*Task prompt:* Could you copy the lines below exactly, leaving none out?

[Stored data]
☆ ☆ ☆ ☆ ☆

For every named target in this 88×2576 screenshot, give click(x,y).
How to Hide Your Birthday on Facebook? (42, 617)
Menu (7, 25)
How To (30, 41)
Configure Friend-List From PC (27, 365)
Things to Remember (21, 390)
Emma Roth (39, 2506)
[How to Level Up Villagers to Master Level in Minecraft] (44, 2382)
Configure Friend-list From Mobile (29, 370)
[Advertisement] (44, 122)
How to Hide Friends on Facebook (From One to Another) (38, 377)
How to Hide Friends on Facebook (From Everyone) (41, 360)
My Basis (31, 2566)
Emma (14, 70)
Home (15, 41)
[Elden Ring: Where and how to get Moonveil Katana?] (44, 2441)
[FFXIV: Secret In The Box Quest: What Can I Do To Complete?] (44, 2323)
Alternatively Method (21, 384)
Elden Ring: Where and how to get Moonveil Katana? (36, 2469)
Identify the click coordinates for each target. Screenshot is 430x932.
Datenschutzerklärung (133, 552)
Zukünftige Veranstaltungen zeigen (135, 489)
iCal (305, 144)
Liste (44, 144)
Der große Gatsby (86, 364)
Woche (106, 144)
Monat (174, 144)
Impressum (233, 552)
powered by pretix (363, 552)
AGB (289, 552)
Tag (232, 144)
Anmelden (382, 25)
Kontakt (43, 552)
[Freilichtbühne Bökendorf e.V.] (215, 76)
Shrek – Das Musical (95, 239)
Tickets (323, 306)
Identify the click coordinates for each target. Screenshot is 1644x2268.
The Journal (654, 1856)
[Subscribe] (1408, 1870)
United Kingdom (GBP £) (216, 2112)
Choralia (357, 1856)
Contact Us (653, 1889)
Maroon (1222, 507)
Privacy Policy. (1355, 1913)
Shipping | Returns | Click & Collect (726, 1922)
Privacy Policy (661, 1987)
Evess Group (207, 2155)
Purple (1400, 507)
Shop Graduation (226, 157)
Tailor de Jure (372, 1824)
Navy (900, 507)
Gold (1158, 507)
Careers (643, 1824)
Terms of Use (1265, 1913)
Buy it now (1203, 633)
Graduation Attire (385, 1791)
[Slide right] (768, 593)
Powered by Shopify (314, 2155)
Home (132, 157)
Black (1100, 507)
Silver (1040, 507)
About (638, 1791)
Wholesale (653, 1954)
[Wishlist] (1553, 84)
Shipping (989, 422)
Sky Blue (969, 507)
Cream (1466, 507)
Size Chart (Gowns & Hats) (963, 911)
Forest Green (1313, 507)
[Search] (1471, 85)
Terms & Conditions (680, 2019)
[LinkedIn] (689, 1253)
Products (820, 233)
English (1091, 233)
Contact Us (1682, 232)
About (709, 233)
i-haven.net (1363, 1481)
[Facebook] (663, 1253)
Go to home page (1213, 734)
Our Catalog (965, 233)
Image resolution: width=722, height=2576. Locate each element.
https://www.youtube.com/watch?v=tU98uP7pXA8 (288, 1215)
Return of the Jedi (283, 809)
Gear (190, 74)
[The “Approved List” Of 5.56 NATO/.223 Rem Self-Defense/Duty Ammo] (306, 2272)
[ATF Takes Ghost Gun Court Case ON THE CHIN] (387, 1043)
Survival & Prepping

☆ ☆ ☆ ☆ ☆

*Task response:*
For every named target in this 88×2576 screenshot, give click(x,y).
How to Hide Your Birthday on Facebook? (42, 617)
Menu (7, 25)
How To (30, 41)
Configure Friend-List From PC (27, 365)
Things to Remember (21, 390)
Emma Roth (39, 2506)
[How to Level Up Villagers to Master Level in Minecraft] (44, 2382)
Configure Friend-list From Mobile (29, 370)
[Advertisement] (44, 122)
How to Hide Friends on Facebook (From One to Another) (38, 377)
How to Hide Friends on Facebook (From Everyone) (41, 360)
My Basis (31, 2566)
Emma (14, 70)
Home (15, 41)
[Elden Ring: Where and how to get Moonveil Katana?] (44, 2441)
[FFXIV: Secret In The Box Quest: What Can I Do To Complete?] (44, 2323)
Alternatively Method (21, 384)
Elden Ring: Where and how to get Moonveil Katana? (36, 2469)
Identify the click coordinates for each target. Screenshot is 430x932.
Datenschutzerklärung (133, 552)
Zukünftige Veranstaltungen zeigen (135, 489)
iCal (305, 144)
Liste (44, 144)
Der große Gatsby (86, 364)
Woche (106, 144)
Monat (174, 144)
Impressum (233, 552)
powered by pretix (363, 552)
AGB (289, 552)
Tag (232, 144)
Anmelden (382, 25)
Kontakt (43, 552)
[Freilichtbühne Bökendorf e.V.] (215, 76)
Shrek – Das Musical (95, 239)
Tickets (323, 306)
Identify the click coordinates for each target. Screenshot is 1644x2268.
The Journal (654, 1856)
[Subscribe] (1408, 1870)
United Kingdom (GBP £) (216, 2112)
Choralia (357, 1856)
Contact Us (653, 1889)
Maroon (1222, 507)
Privacy Policy. (1355, 1913)
Shipping | Returns | Click & Collect (726, 1922)
Privacy Policy (661, 1987)
Evess Group (207, 2155)
Purple (1400, 507)
Shop Graduation (226, 157)
Tailor de Jure (372, 1824)
Navy (900, 507)
Gold (1158, 507)
Careers (643, 1824)
Terms of Use (1265, 1913)
Buy it now (1203, 633)
Graduation Attire (385, 1791)
[Slide right] (768, 593)
Powered by Shopify (314, 2155)
Home (132, 157)
Black (1100, 507)
Silver (1040, 507)
About (638, 1791)
Wholesale (653, 1954)
[Wishlist] (1553, 84)
Shipping (989, 422)
Sky Blue (969, 507)
Cream (1466, 507)
Size Chart (Gowns & Hats) (963, 911)
Forest Green (1313, 507)
[Search] (1471, 85)
Terms & Conditions (680, 2019)
[LinkedIn] (689, 1253)
Products (820, 233)
English (1091, 233)
Contact Us (1682, 232)
About (709, 233)
i-haven.net (1363, 1481)
[Facebook] (663, 1253)
Go to home page (1213, 734)
Our Catalog (965, 233)
Image resolution: width=722, height=2576. Locate each element.
https://www.youtube.com/watch?v=tU98uP7pXA8 (288, 1215)
Return of the Jedi (283, 809)
Gear (190, 74)
[The “Approved List” Of 5.56 NATO/.223 Rem Self-Defense/Duty Ammo] (306, 2272)
[ATF Takes Ghost Gun Court Case ON THE CHIN] (387, 1043)
Survival & Prepping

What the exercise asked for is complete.